Each record is to be repeated exactly as it stands below.

[Recorded data]

^^^^^^^^

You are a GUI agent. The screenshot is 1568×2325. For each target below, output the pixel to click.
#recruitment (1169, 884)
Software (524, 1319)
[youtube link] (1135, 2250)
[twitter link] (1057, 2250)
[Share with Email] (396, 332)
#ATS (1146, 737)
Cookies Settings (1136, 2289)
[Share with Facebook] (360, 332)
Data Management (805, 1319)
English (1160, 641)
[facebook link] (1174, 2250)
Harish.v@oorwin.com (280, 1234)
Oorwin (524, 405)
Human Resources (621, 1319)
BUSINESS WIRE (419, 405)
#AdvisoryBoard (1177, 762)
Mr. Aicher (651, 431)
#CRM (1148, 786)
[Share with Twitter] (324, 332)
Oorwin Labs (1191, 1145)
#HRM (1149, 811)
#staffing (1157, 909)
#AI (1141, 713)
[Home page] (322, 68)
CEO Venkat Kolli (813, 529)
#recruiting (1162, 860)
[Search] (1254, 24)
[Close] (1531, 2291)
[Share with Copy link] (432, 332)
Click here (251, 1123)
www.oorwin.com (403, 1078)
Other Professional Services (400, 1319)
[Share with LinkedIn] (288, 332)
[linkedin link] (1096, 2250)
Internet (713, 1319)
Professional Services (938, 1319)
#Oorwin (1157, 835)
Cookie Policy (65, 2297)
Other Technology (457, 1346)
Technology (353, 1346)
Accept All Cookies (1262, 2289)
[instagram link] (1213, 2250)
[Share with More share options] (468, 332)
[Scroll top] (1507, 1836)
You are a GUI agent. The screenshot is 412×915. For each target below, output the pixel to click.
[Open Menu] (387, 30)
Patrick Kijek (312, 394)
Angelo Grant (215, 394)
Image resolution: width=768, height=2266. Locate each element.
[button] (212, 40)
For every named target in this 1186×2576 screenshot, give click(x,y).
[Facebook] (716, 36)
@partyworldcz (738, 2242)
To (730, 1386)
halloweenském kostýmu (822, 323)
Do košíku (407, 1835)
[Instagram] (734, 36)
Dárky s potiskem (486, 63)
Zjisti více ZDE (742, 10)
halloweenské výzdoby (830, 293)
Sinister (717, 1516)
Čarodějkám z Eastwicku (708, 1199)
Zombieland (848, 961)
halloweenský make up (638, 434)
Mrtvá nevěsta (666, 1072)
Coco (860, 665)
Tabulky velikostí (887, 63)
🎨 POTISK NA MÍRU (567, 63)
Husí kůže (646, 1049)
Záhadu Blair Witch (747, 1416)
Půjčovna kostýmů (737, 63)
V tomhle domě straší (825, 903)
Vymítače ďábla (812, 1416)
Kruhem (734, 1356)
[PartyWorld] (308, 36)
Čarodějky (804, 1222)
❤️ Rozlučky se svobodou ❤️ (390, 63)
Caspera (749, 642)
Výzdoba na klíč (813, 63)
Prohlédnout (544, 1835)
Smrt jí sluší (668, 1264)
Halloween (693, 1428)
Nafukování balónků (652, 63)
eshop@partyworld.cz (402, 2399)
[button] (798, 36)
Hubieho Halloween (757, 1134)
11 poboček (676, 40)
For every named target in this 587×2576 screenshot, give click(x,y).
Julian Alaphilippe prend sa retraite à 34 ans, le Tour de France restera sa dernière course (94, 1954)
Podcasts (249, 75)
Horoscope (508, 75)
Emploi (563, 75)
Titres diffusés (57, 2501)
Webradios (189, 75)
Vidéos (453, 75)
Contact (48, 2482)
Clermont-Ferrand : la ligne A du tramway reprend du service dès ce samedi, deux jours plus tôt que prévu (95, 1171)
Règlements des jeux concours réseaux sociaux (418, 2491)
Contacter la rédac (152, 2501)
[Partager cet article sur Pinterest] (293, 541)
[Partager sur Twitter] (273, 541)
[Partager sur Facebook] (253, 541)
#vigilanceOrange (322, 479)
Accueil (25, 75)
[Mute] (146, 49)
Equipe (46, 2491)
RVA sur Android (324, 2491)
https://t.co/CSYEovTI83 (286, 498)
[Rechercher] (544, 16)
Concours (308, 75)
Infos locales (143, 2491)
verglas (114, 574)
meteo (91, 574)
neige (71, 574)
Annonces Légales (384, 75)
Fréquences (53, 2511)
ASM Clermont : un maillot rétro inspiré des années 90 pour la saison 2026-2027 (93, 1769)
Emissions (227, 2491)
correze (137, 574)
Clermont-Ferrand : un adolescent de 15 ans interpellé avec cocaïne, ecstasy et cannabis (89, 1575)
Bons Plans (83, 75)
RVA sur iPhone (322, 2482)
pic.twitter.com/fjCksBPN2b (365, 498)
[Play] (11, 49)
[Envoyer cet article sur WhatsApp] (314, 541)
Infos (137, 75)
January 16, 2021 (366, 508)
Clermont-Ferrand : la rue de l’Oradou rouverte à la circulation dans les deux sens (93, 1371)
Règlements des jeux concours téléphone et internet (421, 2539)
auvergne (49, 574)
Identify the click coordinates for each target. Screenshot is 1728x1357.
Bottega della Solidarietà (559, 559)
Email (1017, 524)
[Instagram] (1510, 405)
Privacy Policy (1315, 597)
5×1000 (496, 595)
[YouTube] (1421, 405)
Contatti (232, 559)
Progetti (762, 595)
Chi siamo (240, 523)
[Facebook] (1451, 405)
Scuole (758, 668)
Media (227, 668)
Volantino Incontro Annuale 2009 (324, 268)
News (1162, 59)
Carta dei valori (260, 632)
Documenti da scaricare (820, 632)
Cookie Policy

^^^^^^^^

**Result for this exercise:**
You are a GUI agent. The screenshot is 1568×2325. For each target below, output the pixel to click.
#recruitment (1169, 884)
Software (524, 1319)
[youtube link] (1135, 2250)
[twitter link] (1057, 2250)
[Share with Email] (396, 332)
#ATS (1146, 737)
Cookies Settings (1136, 2289)
[Share with Facebook] (360, 332)
Data Management (805, 1319)
English (1160, 641)
[facebook link] (1174, 2250)
Harish.v@oorwin.com (280, 1234)
Oorwin (524, 405)
Human Resources (621, 1319)
BUSINESS WIRE (419, 405)
#AdvisoryBoard (1177, 762)
Mr. Aicher (651, 431)
#CRM (1148, 786)
[Share with Twitter] (324, 332)
Oorwin Labs (1191, 1145)
#HRM (1149, 811)
#staffing (1157, 909)
#AI (1141, 713)
[Home page] (322, 68)
CEO Venkat Kolli (813, 529)
#recruiting (1162, 860)
[Search] (1254, 24)
[Close] (1531, 2291)
[Share with Copy link] (432, 332)
Click here (251, 1123)
www.oorwin.com (403, 1078)
Other Professional Services (400, 1319)
[Share with LinkedIn] (288, 332)
[linkedin link] (1096, 2250)
Internet (713, 1319)
Professional Services (938, 1319)
#Oorwin (1157, 835)
Cookie Policy (65, 2297)
Other Technology (457, 1346)
Technology (353, 1346)
Accept All Cookies (1262, 2289)
[instagram link] (1213, 2250)
[Share with More share options] (468, 332)
[Scroll top] (1507, 1836)
You are a GUI agent. The screenshot is 412×915. For each target below, output the pixel to click.
[Open Menu] (387, 30)
Patrick Kijek (312, 394)
Angelo Grant (215, 394)
Image resolution: width=768, height=2266. Locate each element.
[button] (212, 40)
For every named target in this 1186×2576 screenshot, give click(x,y).
[Facebook] (716, 36)
@partyworldcz (738, 2242)
To (730, 1386)
halloweenském kostýmu (822, 323)
Do košíku (407, 1835)
[Instagram] (734, 36)
Dárky s potiskem (486, 63)
Zjisti více ZDE (742, 10)
halloweenské výzdoby (830, 293)
Sinister (717, 1516)
Čarodějkám z Eastwicku (708, 1199)
Zombieland (848, 961)
halloweenský make up (638, 434)
Mrtvá nevěsta (666, 1072)
Coco (860, 665)
Tabulky velikostí (887, 63)
🎨 POTISK NA MÍRU (567, 63)
Husí kůže (646, 1049)
Záhadu Blair Witch (747, 1416)
Půjčovna kostýmů (737, 63)
V tomhle domě straší (825, 903)
Vymítače ďábla (812, 1416)
Kruhem (734, 1356)
[PartyWorld] (308, 36)
Čarodějky (804, 1222)
❤️ Rozlučky se svobodou ❤️ (390, 63)
Caspera (749, 642)
Výzdoba na klíč (813, 63)
Prohlédnout (544, 1835)
Smrt jí sluší (668, 1264)
Halloween (693, 1428)
Nafukování balónků (652, 63)
eshop@partyworld.cz (402, 2399)
[button] (798, 36)
Hubieho Halloween (757, 1134)
11 poboček (676, 40)
For every named target in this 587×2576 screenshot, give click(x,y).
Julian Alaphilippe prend sa retraite à 34 ans, le Tour de France restera sa dernière course (94, 1954)
Podcasts (249, 75)
Horoscope (508, 75)
Emploi (563, 75)
Titres diffusés (57, 2501)
Webradios (189, 75)
Vidéos (453, 75)
Contact (48, 2482)
Clermont-Ferrand : la ligne A du tramway reprend du service dès ce samedi, deux jours plus tôt que prévu (95, 1171)
Règlements des jeux concours réseaux sociaux (418, 2491)
Contacter la rédac (152, 2501)
[Partager cet article sur Pinterest] (293, 541)
[Partager sur Twitter] (273, 541)
[Partager sur Facebook] (253, 541)
#vigilanceOrange (322, 479)
Accueil (25, 75)
[Mute] (146, 49)
Equipe (46, 2491)
RVA sur Android (324, 2491)
https://t.co/CSYEovTI83 (286, 498)
[Rechercher] (544, 16)
Concours (308, 75)
Infos locales (143, 2491)
verglas (114, 574)
meteo (91, 574)
neige (71, 574)
Annonces Légales (384, 75)
Fréquences (53, 2511)
ASM Clermont : un maillot rétro inspiré des années 90 pour la saison 2026-2027 (93, 1769)
Emissions (227, 2491)
correze (137, 574)
Clermont-Ferrand : un adolescent de 15 ans interpellé avec cocaïne, ecstasy et cannabis (89, 1575)
Bons Plans (83, 75)
RVA sur iPhone (322, 2482)
pic.twitter.com/fjCksBPN2b (365, 498)
[Play] (11, 49)
[Envoyer cet article sur WhatsApp] (314, 541)
Infos (137, 75)
January 16, 2021 (366, 508)
Clermont-Ferrand : la rue de l’Oradou rouverte à la circulation dans les deux sens (93, 1371)
Règlements des jeux concours téléphone et internet (421, 2539)
auvergne (49, 574)
Identify the click coordinates for each target. Screenshot is 1728x1357.
Bottega della Solidarietà (559, 559)
Email (1017, 524)
[Instagram] (1510, 405)
Privacy Policy (1315, 597)
5×1000 (496, 595)
[YouTube] (1421, 405)
Contatti (232, 559)
Progetti (762, 595)
Chi siamo (240, 523)
[Facebook] (1451, 405)
Scuole (758, 668)
Media (227, 668)
Volantino Incontro Annuale 2009 (324, 268)
News (1162, 59)
Carta dei valori (260, 632)
Documenti da scaricare (820, 632)
Cookie Policy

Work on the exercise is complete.